Location: Range Management Research
Project Number: 3050-11210-009-067-S
Project Type: Non-Assistance Cooperative Agreement
Start Date: Jul 15, 2019
End Date: Dec 31, 2022
1) Develop new information on the characteristics, economics, and environmental effects of Raramuri Criollo and cross-breeds that enable ranchers to evaluate the merits of adopting Criollo-based livestock production systems. 2) Expand data support for and the functionality of the Ecosystem Dynamics Interpretative Tool to link ecological site descriptions to conservation planning. 3) Develop new restoration approaches to accelerate perennial grass production in shrub-dominated areas and target restoration investments for optimal outcomes. 4) Develop approaches for managing and analyzing large environmental monitoring datasets and linking them to process models, especially wind erosion and production models.

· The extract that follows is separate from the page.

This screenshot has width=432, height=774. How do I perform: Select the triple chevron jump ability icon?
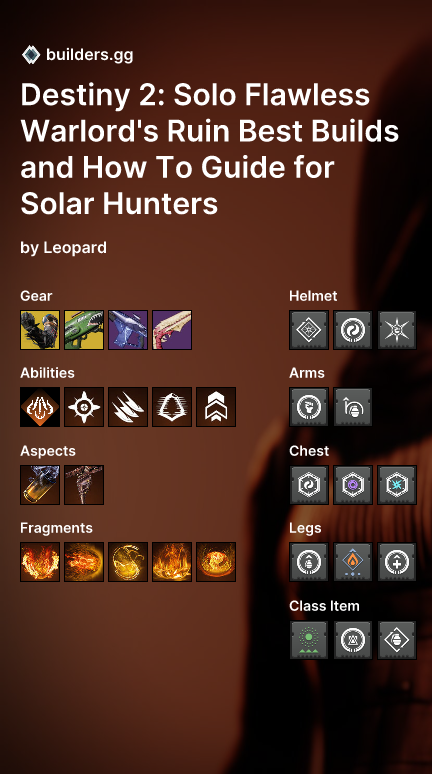[x=216, y=407]
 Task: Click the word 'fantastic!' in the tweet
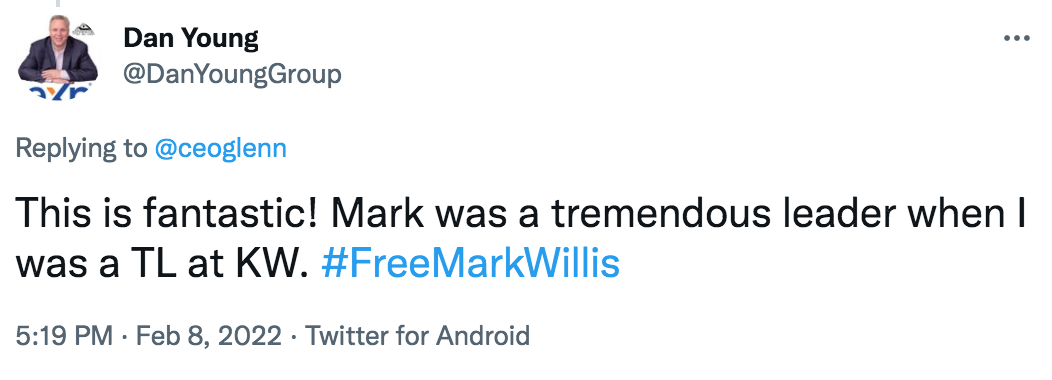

Obj. 1 is shared with numerous livestock producers and involves experimental tests of the characteristics of recently-introduced Raramuri Criollo compared to traditional Angus cattle to model the potential benefits of the Criollo biotype and identify management strategies to improve ranch profitability and environmental conditions, and will take advantage of expertise in the Animal and Range Science Department. Obj. 2 is shared by the Natural Resources Conservation Service to develop science-based support for conservation planning and link resource data in Ecological Site Descriptions to conservation planning tools. This effort will take advantage of computational expertise in the Plant and Environmental Science Department. Obj. 3 is shared by several U.S. agencies interested in evaluating large landscape scale restoration treatments to optimize restoration investments and maximize outcomes in terms of rangeland health and forage benefits. This effort will take advantage of expertise in several academic departments. Obj. 4 is shared with the Bureau of Land Management and Natural Resources Conservation Service who wish to find ways to link monitoring datasets to resource decisions based on multiple ecosystem services. This effort will take advantage of modeling and database expertise in the Plant and Environmental Science Department.